• [WORK REQUIRED]
Report each line of the entries below that has the word "agent" in it.

═══ DATA PROVIDED

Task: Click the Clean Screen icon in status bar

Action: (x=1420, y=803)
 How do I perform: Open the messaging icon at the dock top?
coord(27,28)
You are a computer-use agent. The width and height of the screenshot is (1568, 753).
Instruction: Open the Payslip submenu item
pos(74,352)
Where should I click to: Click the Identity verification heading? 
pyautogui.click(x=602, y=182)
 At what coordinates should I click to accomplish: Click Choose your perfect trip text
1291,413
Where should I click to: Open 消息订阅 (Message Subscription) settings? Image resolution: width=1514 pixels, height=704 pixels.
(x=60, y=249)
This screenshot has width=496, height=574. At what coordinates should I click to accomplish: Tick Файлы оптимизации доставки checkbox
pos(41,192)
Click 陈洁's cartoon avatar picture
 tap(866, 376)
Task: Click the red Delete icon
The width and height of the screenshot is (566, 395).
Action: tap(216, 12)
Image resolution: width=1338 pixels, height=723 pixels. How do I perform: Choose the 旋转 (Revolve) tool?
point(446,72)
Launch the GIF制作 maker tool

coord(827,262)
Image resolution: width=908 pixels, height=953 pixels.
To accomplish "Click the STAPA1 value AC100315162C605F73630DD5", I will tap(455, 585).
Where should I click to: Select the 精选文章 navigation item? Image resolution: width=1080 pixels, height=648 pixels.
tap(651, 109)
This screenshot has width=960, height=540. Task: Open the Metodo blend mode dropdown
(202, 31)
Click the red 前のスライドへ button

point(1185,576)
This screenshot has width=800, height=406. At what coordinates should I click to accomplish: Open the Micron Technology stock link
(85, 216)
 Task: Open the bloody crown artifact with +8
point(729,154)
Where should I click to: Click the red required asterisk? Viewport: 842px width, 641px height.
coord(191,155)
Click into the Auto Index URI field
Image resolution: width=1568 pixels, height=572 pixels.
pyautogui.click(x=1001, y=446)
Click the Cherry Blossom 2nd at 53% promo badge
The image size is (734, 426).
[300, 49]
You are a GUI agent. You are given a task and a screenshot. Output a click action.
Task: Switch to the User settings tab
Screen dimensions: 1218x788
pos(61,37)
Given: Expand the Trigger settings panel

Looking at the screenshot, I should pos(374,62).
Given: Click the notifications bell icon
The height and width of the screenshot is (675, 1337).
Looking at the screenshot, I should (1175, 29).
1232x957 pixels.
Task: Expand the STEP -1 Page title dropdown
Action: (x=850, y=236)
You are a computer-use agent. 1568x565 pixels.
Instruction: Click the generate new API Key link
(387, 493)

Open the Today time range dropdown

══════

• [EXERCISE ANSWER]
You are a computer-use agent. The width and height of the screenshot is (1568, 753).
You are a GUI agent. You are given a task and a screenshot. Output a click action.
You are a computer-use agent. 1568x565 pixels.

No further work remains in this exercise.